• _Goal of the exercise_
First find the line with "Screen dimensions: 725x510", then reproduce it and all following lines of the data to the end, exactly and with no pictures, adding nothing.

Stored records
§

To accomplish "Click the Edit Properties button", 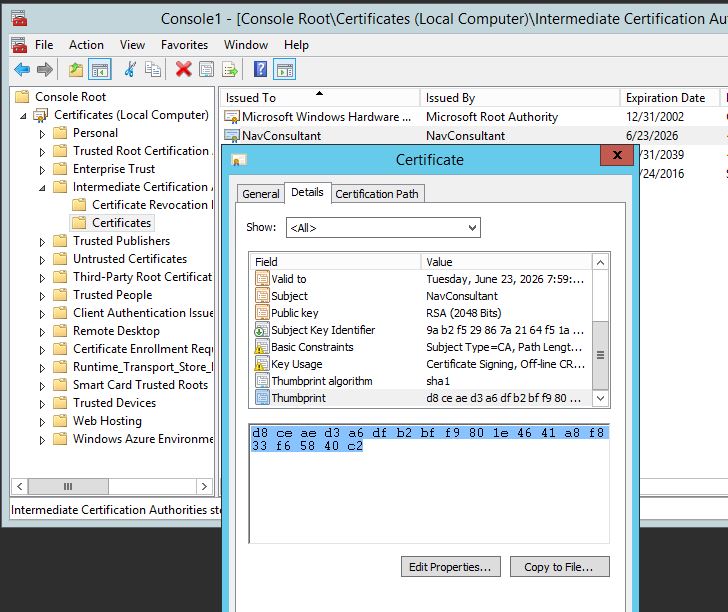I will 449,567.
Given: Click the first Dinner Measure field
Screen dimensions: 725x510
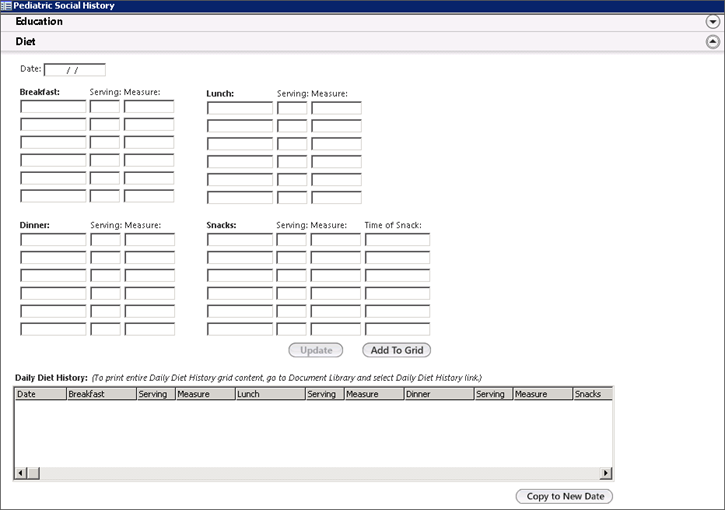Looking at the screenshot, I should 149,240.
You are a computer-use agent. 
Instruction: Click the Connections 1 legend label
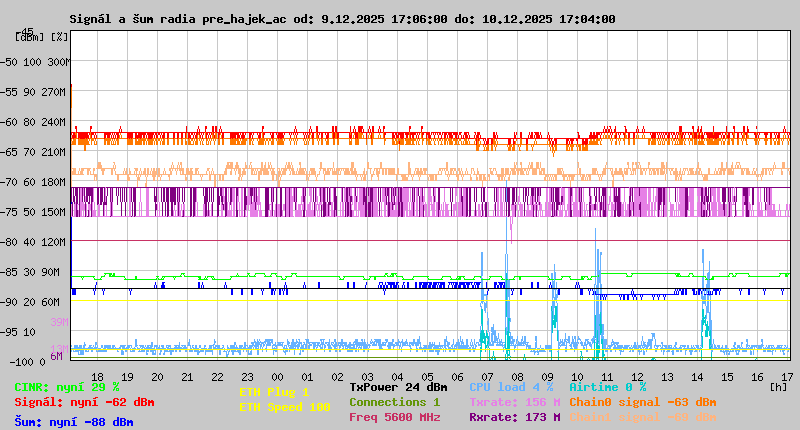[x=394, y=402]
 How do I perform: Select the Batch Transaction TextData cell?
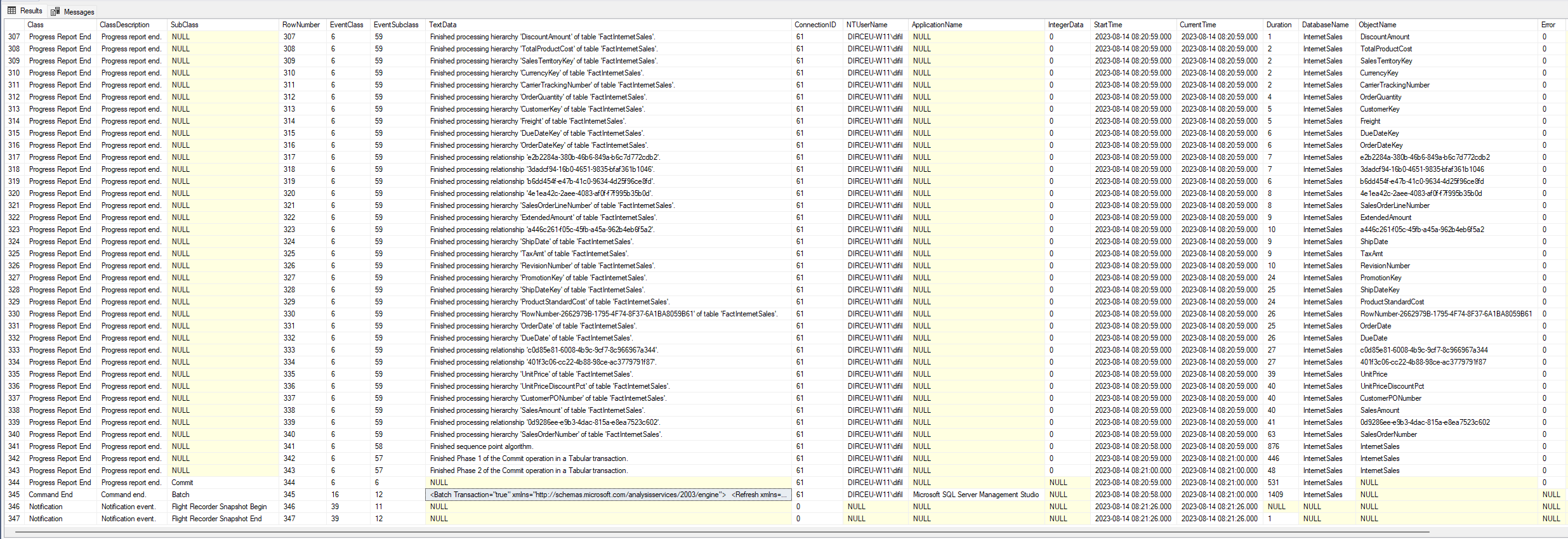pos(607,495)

§

• _Answer to this problem_
Screen dimensions: 725x510
Looking at the screenshot, I should 149,240.
You are a computer-use agent. 
Instruction: Click the Connections 1 legend label
[x=394, y=402]
 How do I perform: Select the Batch Transaction TextData cell?
pos(607,495)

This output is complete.